*** Begin section ***

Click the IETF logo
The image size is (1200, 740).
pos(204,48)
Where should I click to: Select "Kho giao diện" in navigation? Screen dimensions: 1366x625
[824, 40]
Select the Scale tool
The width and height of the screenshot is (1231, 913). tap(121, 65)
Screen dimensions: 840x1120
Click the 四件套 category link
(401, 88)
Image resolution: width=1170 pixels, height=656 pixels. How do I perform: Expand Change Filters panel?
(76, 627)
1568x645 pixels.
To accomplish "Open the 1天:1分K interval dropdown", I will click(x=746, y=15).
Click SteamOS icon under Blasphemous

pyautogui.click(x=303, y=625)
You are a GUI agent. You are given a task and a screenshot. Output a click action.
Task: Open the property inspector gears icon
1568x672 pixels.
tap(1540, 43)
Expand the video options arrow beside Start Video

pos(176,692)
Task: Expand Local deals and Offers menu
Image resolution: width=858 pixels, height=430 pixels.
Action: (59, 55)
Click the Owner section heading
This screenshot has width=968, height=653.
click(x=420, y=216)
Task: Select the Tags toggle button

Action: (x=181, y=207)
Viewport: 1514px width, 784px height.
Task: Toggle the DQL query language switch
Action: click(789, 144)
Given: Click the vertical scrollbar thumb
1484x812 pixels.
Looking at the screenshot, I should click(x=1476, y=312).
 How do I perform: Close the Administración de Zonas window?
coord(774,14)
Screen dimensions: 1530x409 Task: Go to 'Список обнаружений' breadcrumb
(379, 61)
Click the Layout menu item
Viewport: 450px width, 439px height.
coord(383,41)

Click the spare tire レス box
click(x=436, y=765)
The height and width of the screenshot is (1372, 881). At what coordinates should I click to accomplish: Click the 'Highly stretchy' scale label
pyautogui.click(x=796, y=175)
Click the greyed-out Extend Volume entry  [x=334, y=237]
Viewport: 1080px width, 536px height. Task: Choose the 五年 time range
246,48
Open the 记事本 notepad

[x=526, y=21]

*** End section ***

Go through the records above and write each one out again exactly.

• [Output for this exercise]
Click the IETF logo
The image size is (1200, 740).
pos(204,48)
Where should I click to: Select "Kho giao diện" in navigation? Screen dimensions: 1366x625
[824, 40]
Select the Scale tool
The width and height of the screenshot is (1231, 913). tap(121, 65)
Screen dimensions: 840x1120
Click the 四件套 category link
(401, 88)
Image resolution: width=1170 pixels, height=656 pixels. How do I perform: Expand Change Filters panel?
(76, 627)
1568x645 pixels.
To accomplish "Open the 1天:1分K interval dropdown", I will click(x=746, y=15).
Click SteamOS icon under Blasphemous

pyautogui.click(x=303, y=625)
You are a GUI agent. You are given a task and a screenshot. Output a click action.
Task: Open the property inspector gears icon
1568x672 pixels.
tap(1540, 43)
Expand the video options arrow beside Start Video

pos(176,692)
Task: Expand Local deals and Offers menu
Image resolution: width=858 pixels, height=430 pixels.
Action: (59, 55)
Click the Owner section heading
This screenshot has width=968, height=653.
click(x=420, y=216)
Task: Select the Tags toggle button

Action: (x=181, y=207)
Viewport: 1514px width, 784px height.
Task: Toggle the DQL query language switch
Action: click(789, 144)
Given: Click the vertical scrollbar thumb
1484x812 pixels.
Looking at the screenshot, I should click(x=1476, y=312).
 How do I perform: Close the Administración de Zonas window?
coord(774,14)
Screen dimensions: 1530x409 Task: Go to 'Список обнаружений' breadcrumb
(379, 61)
Click the Layout menu item
Viewport: 450px width, 439px height.
coord(383,41)

Click the spare tire レス box
click(x=436, y=765)
The height and width of the screenshot is (1372, 881). At what coordinates should I click to accomplish: Click the 'Highly stretchy' scale label
pyautogui.click(x=796, y=175)
Click the greyed-out Extend Volume entry  [x=334, y=237]
Viewport: 1080px width, 536px height. Task: Choose the 五年 time range
246,48
Open the 记事本 notepad

[x=526, y=21]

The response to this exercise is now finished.